Challenges -
1. In the Father's Day message, how long has the writer been away from their dad, and why?
2. Repeat the Father's Day message between "It's not all" and "that rough spot.", inclusive.

** START OF Provided passage **

Sunday, June 20, 2010

Father's Day Message

Happy Father's Day to everyone out there. I love Father's Day. My dad has always been terrific. I couldn't have asked for better growing up. Whether it was camping trips, homework or putting up with my bullshit, he's always done it and usually with a smile. I'm lucky.

I know not everyone is as fortunate, of course, and that's a real shame. I partially understand. I've been away from my dad for 7 years now, courtesy of the Air Force. You'd think it gets easier with each passing year but it doesn't. As a matter of fact, it gets harder.

Today is particularly difficult for what seems to be a multitude of reasons. It's another year away from the family. Linda happens to be in NJ visiting them for 2 weeks and I feel like I'm missing out on all of it. What may be the biggest reason of all is that it's June 20th. A day of little significance for most people. June 20th was my Uncle Tommy's birthday. Another wound that never seems to fully close. I hate June 20th EVERY year but the fact that it coincides with Father's Day this year makes it worse. I'm already feeling melancholy and then I've added the impact of the loss to my mood as well.

It's not all about me though. It's hard for everyone in the family, not the least of which are his children. I simply don't think I can imagine, for one moment, what it's like to lose a parent. We all go through it eventually, but always hope that the parent lived a full and prosperous life and at the very least, is not ripped away from us unexpectedly.

My father said something profound about life and loss. I don't have the verbiage so I'll just explain it. Our life is like a tile mosaic. Each person, memory and instance is a tile. As we lose people, the tiles are taken away leaving holes. When someone is taken suddenly and unexpectedly, the tile is torn from its place leaving a hole that is jagged and unclean. It's harder to look at that rough spot.

** END OF Provided passage **
** START OF Dataset rows **

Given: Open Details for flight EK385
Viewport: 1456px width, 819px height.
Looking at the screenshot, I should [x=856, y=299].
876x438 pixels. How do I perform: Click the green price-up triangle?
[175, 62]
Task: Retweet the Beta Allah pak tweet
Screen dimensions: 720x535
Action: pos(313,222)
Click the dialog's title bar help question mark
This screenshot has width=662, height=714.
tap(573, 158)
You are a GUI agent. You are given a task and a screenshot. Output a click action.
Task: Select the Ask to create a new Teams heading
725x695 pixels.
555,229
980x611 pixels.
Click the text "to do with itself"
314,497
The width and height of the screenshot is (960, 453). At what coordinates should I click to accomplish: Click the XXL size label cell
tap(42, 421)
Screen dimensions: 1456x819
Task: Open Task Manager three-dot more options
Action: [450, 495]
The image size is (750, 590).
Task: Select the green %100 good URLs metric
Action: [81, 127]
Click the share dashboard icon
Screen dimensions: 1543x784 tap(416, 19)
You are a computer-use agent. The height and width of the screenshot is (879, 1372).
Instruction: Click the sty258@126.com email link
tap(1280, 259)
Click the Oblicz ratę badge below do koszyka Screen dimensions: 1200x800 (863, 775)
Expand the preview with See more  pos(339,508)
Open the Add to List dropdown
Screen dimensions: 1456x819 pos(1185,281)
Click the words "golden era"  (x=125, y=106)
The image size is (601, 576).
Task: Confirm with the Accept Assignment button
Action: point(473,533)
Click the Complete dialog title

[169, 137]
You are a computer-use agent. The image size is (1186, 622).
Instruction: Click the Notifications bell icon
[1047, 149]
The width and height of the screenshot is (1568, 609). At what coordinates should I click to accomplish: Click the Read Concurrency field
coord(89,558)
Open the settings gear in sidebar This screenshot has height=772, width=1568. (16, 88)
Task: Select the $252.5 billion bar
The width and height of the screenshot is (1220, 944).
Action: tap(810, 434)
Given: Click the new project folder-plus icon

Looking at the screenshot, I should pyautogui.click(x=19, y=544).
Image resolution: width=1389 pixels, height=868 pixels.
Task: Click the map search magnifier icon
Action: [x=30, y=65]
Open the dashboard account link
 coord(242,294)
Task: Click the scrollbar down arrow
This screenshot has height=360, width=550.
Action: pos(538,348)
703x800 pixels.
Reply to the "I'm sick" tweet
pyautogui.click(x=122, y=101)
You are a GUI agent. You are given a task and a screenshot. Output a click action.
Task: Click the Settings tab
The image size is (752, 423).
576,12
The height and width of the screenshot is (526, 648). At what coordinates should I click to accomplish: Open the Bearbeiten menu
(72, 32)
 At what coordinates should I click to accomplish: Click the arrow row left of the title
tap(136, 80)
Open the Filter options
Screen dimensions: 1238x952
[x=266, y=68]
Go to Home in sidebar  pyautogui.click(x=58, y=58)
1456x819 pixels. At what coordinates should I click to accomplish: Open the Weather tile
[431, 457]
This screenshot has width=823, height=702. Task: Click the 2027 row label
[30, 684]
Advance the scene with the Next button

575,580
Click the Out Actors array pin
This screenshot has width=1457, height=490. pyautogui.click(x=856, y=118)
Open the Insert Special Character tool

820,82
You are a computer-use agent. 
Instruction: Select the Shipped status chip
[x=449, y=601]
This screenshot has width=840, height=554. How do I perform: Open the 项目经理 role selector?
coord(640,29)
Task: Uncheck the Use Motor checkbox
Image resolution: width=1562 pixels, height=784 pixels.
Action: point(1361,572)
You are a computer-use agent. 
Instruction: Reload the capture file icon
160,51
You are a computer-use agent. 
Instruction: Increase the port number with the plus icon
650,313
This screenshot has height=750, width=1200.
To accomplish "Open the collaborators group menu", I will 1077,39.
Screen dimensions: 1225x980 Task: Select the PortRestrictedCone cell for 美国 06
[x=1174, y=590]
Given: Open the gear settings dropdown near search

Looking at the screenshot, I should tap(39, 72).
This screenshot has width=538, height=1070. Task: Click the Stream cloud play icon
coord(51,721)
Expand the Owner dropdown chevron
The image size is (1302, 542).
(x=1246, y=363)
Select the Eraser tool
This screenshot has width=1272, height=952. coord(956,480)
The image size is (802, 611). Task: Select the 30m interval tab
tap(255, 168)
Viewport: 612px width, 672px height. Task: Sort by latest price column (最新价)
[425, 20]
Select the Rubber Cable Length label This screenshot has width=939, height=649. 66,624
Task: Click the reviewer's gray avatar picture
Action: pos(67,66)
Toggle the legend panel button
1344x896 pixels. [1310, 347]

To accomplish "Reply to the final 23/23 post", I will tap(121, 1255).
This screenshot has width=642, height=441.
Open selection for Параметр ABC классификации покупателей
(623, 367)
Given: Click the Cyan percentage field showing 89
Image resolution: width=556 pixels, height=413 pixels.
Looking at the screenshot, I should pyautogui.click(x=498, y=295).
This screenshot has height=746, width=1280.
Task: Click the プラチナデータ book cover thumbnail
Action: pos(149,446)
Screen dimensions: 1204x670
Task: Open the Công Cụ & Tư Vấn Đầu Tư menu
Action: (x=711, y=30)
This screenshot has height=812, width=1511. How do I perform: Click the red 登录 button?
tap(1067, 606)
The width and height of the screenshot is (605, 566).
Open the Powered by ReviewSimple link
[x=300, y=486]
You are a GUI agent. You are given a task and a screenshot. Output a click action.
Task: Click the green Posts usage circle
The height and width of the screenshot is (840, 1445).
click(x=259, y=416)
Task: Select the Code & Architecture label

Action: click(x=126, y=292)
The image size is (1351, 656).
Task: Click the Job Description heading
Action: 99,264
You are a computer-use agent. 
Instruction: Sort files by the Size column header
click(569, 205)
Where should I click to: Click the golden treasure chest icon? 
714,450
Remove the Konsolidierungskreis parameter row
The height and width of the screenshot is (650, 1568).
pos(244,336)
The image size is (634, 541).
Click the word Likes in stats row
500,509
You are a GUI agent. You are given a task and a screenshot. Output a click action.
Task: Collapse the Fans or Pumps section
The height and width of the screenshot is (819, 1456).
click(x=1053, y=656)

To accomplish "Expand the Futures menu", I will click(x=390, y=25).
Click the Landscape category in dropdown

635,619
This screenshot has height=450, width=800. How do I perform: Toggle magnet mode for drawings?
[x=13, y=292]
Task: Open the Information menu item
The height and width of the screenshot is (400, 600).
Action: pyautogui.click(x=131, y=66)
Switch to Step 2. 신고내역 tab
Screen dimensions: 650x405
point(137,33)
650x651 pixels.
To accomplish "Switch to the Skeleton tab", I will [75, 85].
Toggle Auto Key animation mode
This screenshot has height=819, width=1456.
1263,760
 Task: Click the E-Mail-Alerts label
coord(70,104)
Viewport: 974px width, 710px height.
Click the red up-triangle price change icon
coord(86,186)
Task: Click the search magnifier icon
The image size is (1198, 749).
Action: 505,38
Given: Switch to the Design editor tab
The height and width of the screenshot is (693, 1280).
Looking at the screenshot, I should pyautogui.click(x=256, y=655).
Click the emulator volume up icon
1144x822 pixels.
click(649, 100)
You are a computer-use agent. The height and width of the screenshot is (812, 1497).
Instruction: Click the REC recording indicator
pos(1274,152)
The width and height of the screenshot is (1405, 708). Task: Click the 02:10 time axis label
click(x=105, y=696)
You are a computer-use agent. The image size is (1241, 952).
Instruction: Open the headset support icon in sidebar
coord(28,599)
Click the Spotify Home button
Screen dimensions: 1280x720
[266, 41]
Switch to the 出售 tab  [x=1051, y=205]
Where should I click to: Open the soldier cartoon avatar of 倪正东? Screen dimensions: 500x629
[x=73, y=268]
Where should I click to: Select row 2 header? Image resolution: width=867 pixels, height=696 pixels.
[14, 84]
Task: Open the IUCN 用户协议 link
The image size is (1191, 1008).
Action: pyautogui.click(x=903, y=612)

** END OF Dataset rows **

Outputs -
1. Seven years, because of the Air Force.

2.
It's not all about me though. It's hard for everyone in the family, not the least of which are his children. I simply don't think I can imagine, for one moment, what it's like to lose a parent. We all go through it eventually, but always hope that the parent lived a full and prosperous life and at the very least, is not ripped away from us unexpectedly.

My father said something profound about life and loss. I don't have the verbiage so I'll just explain it. Our life is like a tile mosaic. Each person, memory and instance is a tile. As we lose people, the tiles are taken away leaving holes. When someone is taken suddenly and unexpectedly, the tile is torn from its place leaving a hole that is jagged and unclean. It's harder to look at that rough spot.